KUCHING (April 1): The Malaysian ringgit appreciated 0.4 per cent month-on-month (m-o-m) to RM4.725 against the dollar in March 2024, despite the broad strengthening of the dollar in the first three months.
Analysts expect that this year, the ringgit could appreciate further against the dollar, driven by the flow of funds bank into emerging markets (EMs) and the recovery in external trade.
In a report, the research team at MIDF Amanah Investment Bank Bhd (MIDF Research) pointed out that on average, the ringgit strengthened by 1.1 per cent m-o-m to RM4.716.
It said, the intra-month movement saw the ringgit strengthened from its weakest closing on the first day of the month at RM4.746 towards the intra-month high at RM4.678 on March 12, 2024, which was the strongest closing since mid-January 2024.
However, the ringgit weakened in the latter part of the month following the broad strengthening of the dollar because a series of encouraging US economic data delayed the need for immediate policy easing by the US Fed.
On another note, commodity price movement was also supportive for the ringgit; Brent crude oil prices soared by +4.6 per cent m-o-m to US$87.48pb.
“We still conclude that although Malaysia’s growth fundamentals remained supportive of the ringgit as domestic demand, for example, remained expansionary, we saw expectations of the Fed’s future policy direction continued to affect changes in the ringgit’s exchange rate versus the US dollar.
“Looking ahead, we anticipate the ringgit, along with other regional currencies, would appreciate against the US dollars in 2024, buoyed by the reversal of funds flowing back into EMs and the recovery in external trade,” it opined.
It added that this expected appreciation is primarily due to the narrowing differential of interest rates, with the Fed anticipated to reduce its policy rates vis-à-vis BNM’s decision which MIDF Research forecast will maintain the OPR at 3.00 per cent throughout the year.
“Such monetary adjustments are likely to favour the ringgit along with other currencies in the region as capital flows are expected to shift back towards EMs.
“Furthermore, the ringgit should gain from a resurgence in external trade activities as Malaysia continues to record trade surplus,” MIDF Research added.
Recent measures by the government and BNM to promote repatriations of investment income by public corporations from overseas markets will also support ringgit.
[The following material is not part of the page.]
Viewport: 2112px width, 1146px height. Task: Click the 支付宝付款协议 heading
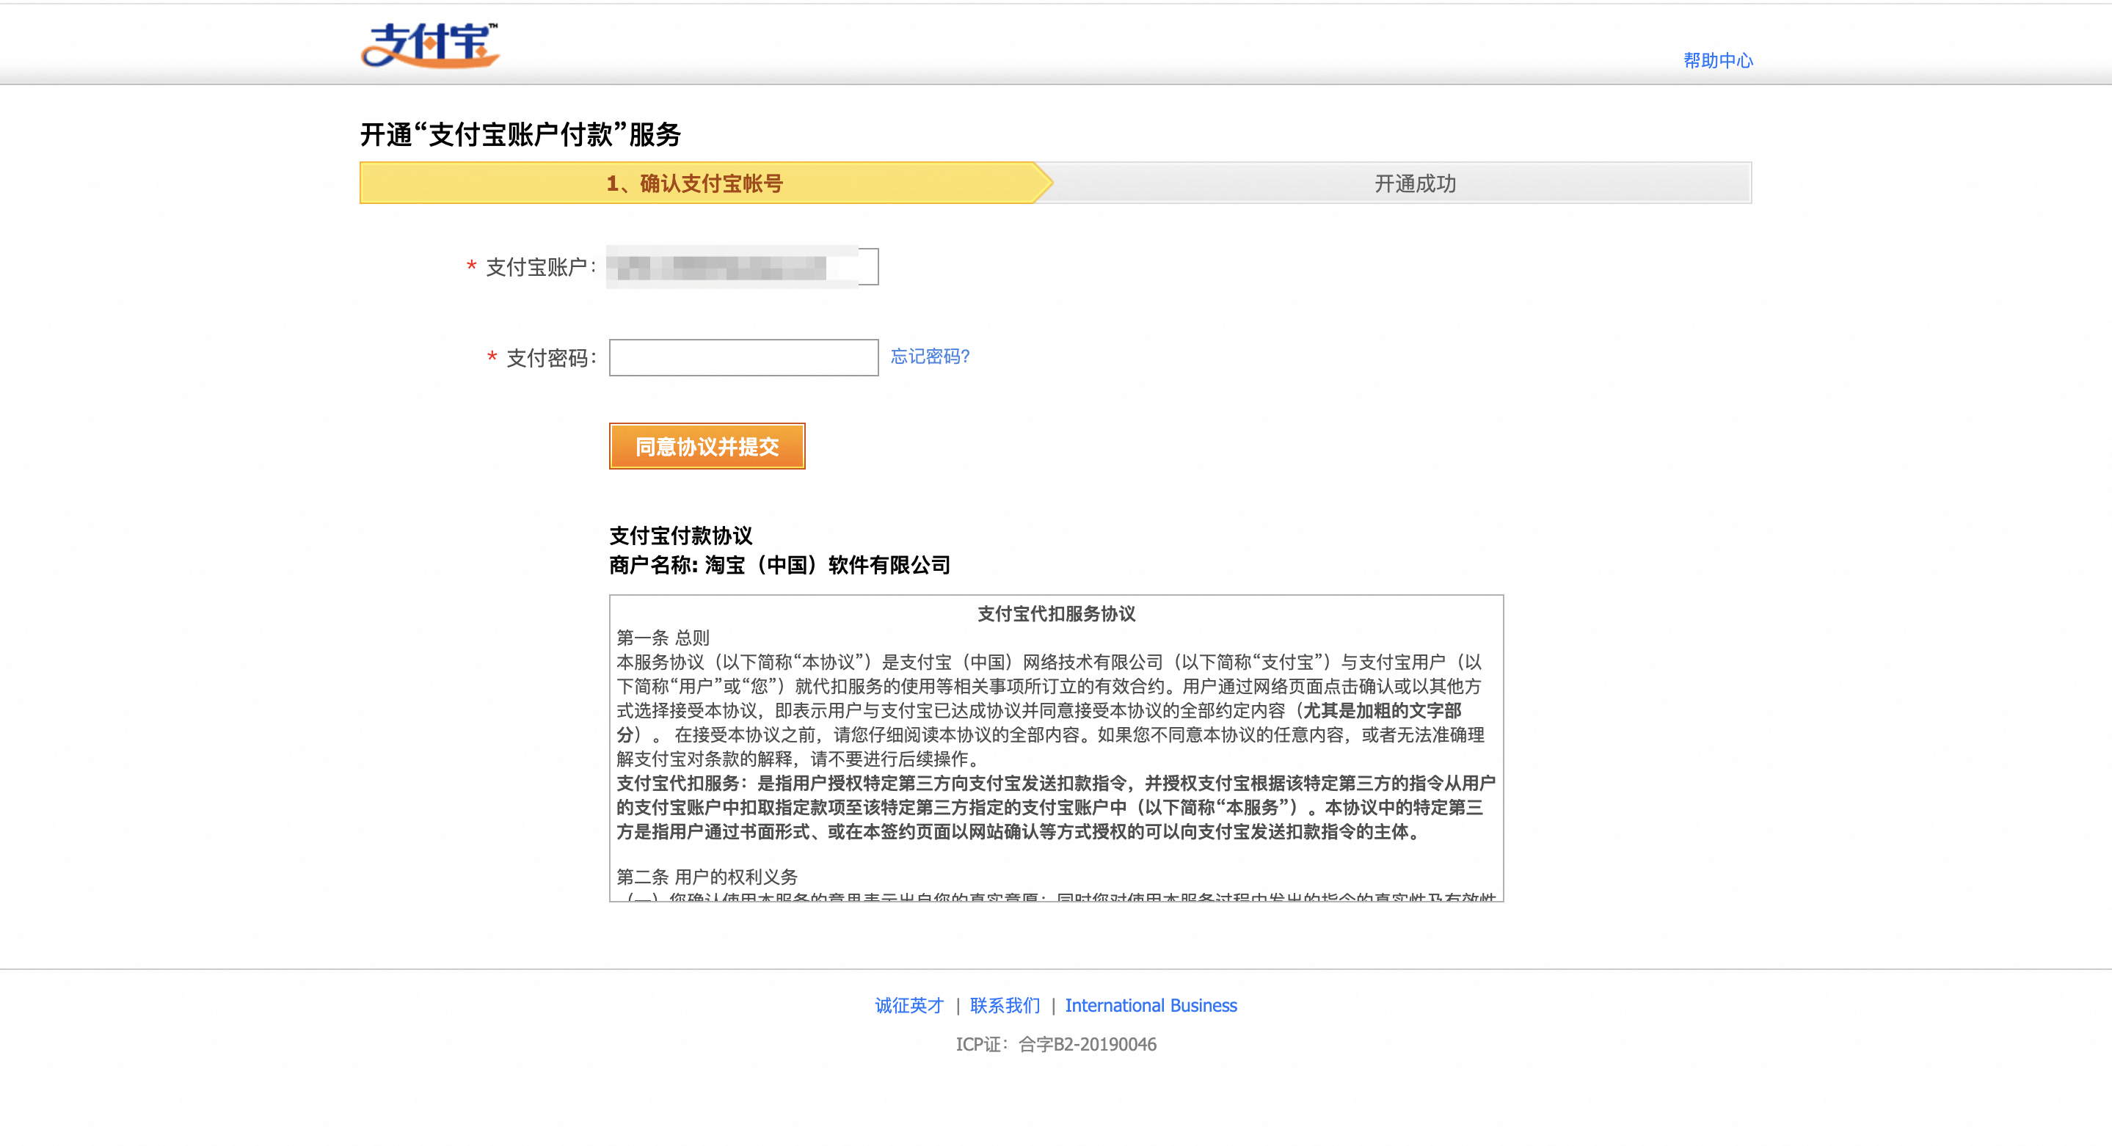(681, 535)
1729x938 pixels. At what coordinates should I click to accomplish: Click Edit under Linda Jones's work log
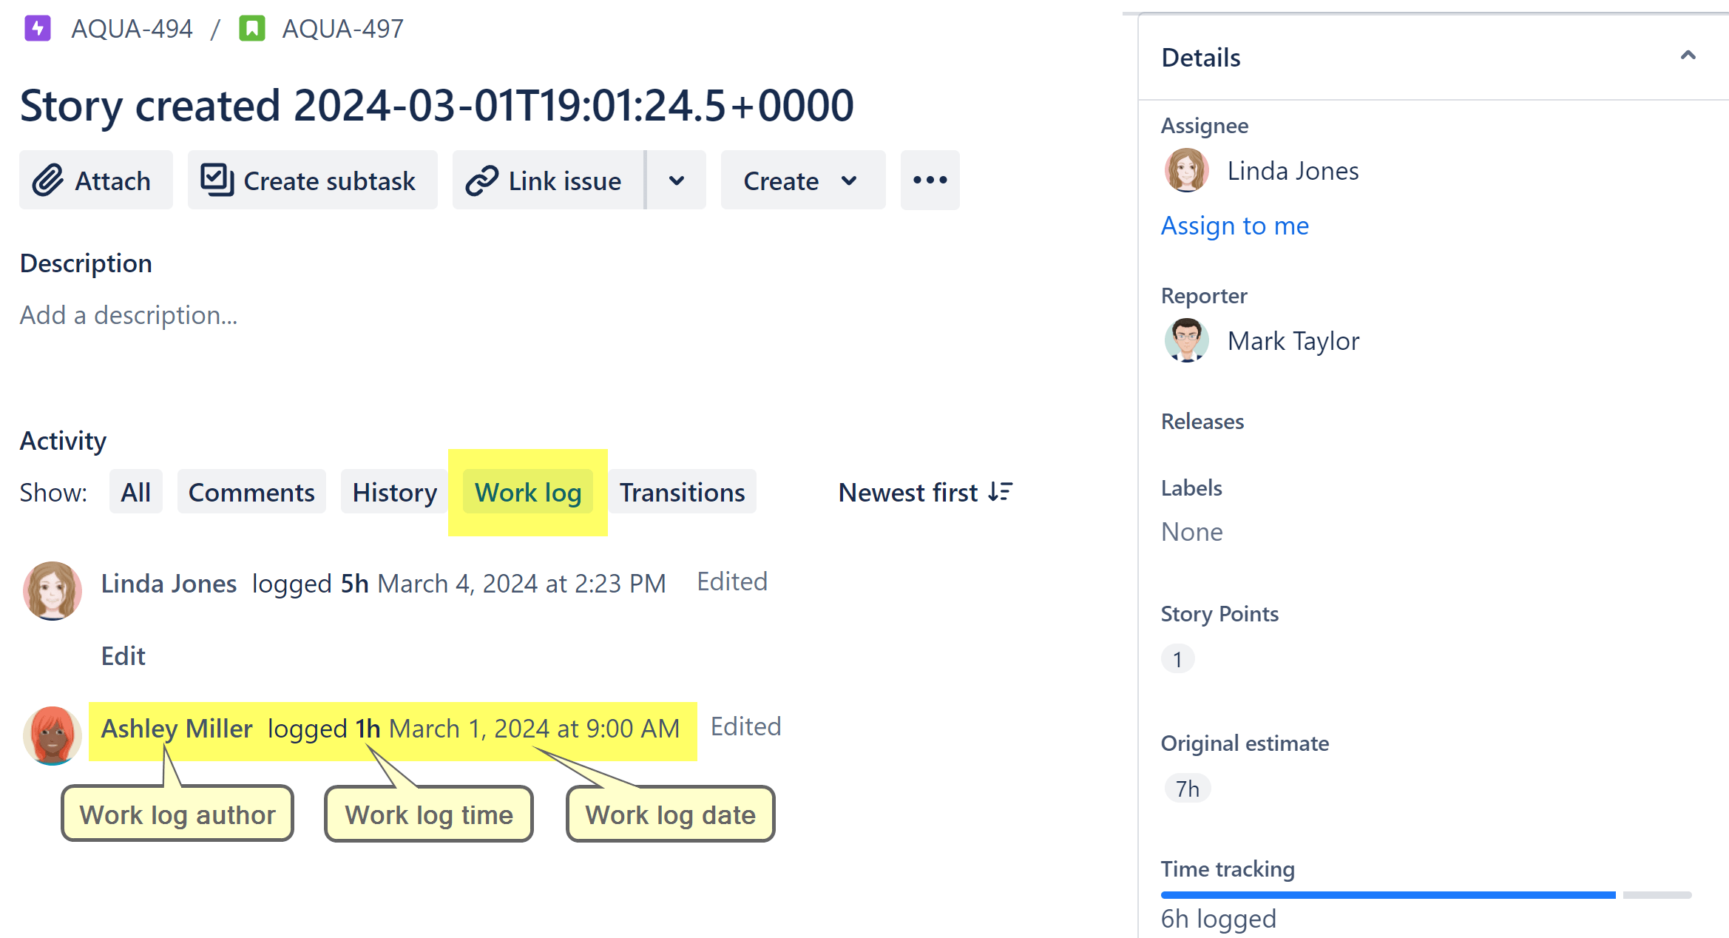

However, it cautioned that the possibility of a recession in the US and enduring challenges in global trade and manufacturing sectors could keep the ringgit’s performance subdued.
“Additionally, a sustained strong performance of the US dollar, particularly if the Fed postpones rate cuts due to stubbornly high inflation or a stronger-than-expected US economic performance, could further dampen the ringgit’s outlook,” it said.